Eglises d'Asie

Saravan : des chrétiens laotiens chassés de leur village pour avoir refusé de renoncer à leur foi

Publié le 16/10/2020




Le 10 octobre, d’après une source anonyme citée par RFA, sept chrétiens laotiens ont été chassés de leur village (dans la province de Saravan, dans le sud du Laos) pour avoir refusé de renoncer à leur foi. Depuis, les victimes sont forcées de survivre dans des bois à proximité du village. Selon d’autres sources anonymes, des membres de la communauté locale tentent de leur venir en aide, malgré la crainte d’être poursuivis à leur tour. Malgré une nouvelle loi pour la protection des chrétiens laotiens, votée récemment par le gouvernement, la minorité subit toujours des persécutions dans les régions reculées.

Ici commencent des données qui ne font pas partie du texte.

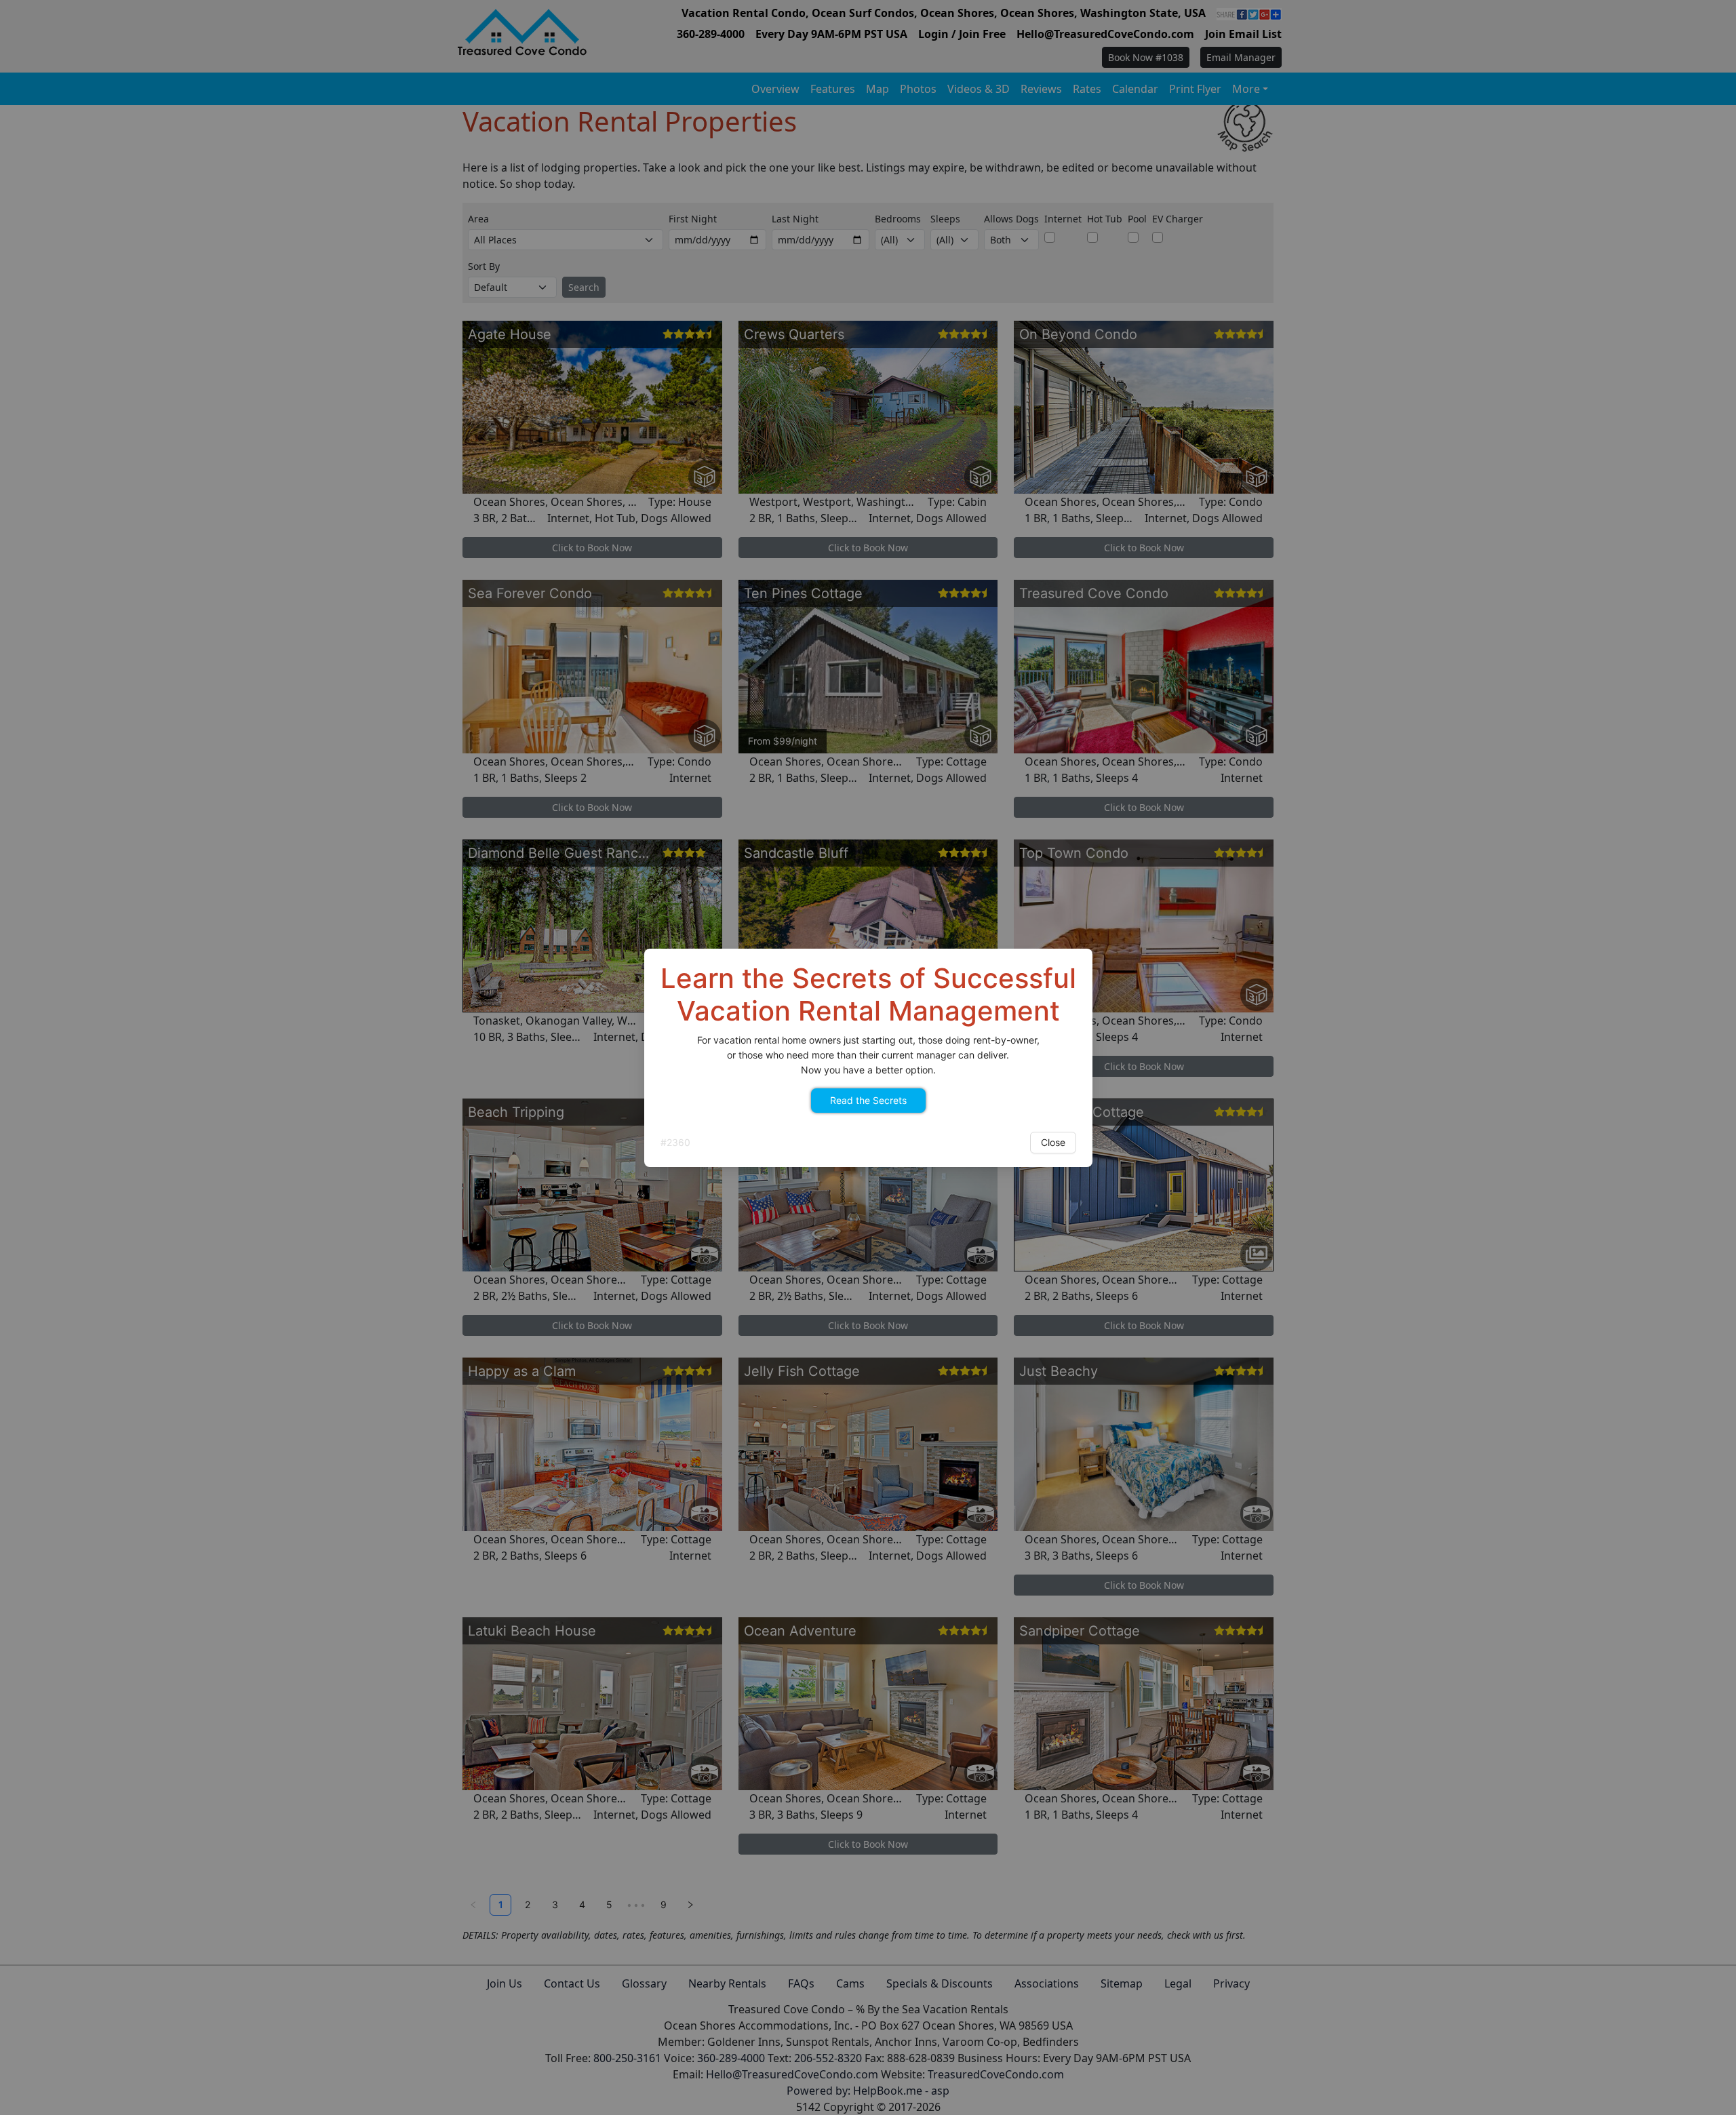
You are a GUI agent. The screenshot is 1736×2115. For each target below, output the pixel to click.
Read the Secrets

Sept chrétiens laotiens de la province de Saravan ont été chassés de chez eux pour avoir refusé de renoncer à leur foi. Aujourd’hui, ils sont forcés de survivre dans les forêts alentours. Plusieurs ONG et activistes ont dénoncé ce nouvel épisode de violation des libertés religieuses au Laos. Le pays, sous régime communiste, autorise pourtant, au moins officiellement, à tous les Laotiens de pratiquer leur foi. Récemment, les autorités de Vientiane, la capitale, ont même voté une nouvelle loi pour la protection des chrétiens dans le pays. Une source anonyme citée par Radio Free Asia (RFA) a commenté les violences subies par les sept chrétiens, qui seraient survenues le 10 octobre. Les victimes font partie de deux familles locales du village de Pasing-Kang, dans le district de Ta-Oesy, dans la province de Saravan, dans le sud du Laos. « Aujourd’hui, ces gens vivent dans une petite hutte dans les bois ; ils n’ont ni nourriture, ni vêtements, et ils n’ont personne vers qui se tourner », a expliqué cette source. Des témoins locaux, anonymes également par peur de représailles, ont ajouté que d’autres membres de la communauté locale échangent entre eux afin de tenter de venir en aide aux sept victimes. « Ils affirment que les autorités du village n’autoriseront pas aux proches des victimes ni à quiconque de leur venir en aide », ont signalé ces sources, qui explique qu’après plusieurs jours dans la forêt, les sept villageois chrétiens n’ont plus de riz ni d’autres aliments de base, et qu’ils appellent à l’aide pour pouvoir survivre. « Ils ont aussi besoin de couvertures, mais les membres de leurs familles ont trop peur, et ils craignent d’être chassés eux aussi de leurs maisons s’ils osent intervenir. »

À Vientiane et dans les autres grandes villes du pays, qui compte sept millions d’habitants dont une majorité de bouddhistes, les chrétiens représentent environ 2 % de la population. Ces derniers sont plus ou moins libres de pratiquer leur foi, au moins dans les villes. Mais la réalité est bien différente dans les régions rurales, où la minorité chrétienne subit régulièrement des menaces et des persécutions, souvent commises directement par les autorités locales ou avec leur soutien. Malgré une légère amélioration de la protection de la liberté religieuse, observée l’an dernier, les cas de violations et d’abus sont toujours rapportés régulièrement dans les régions les plus reculées. Parmi les groupes les plus visés, on compte les chrétiens appartenant à l’ethnie Hmong, réprimés par le régime communiste depuis la guerre d’Indochine. La minorité a été accusée par le gouvernement d’avoir collaboré avec les États-Unis durant la guerre. Début 2020, trois familles ont été chassées de leurs maisons, au village de Tine Doi (province de Sithon Thipavong), après avoir été dénoncées par les autorités locales pour avoir organisé des activités religieuses. Les autorités du village ont toujours refusé de préciser les charges qui pesaient contre eux.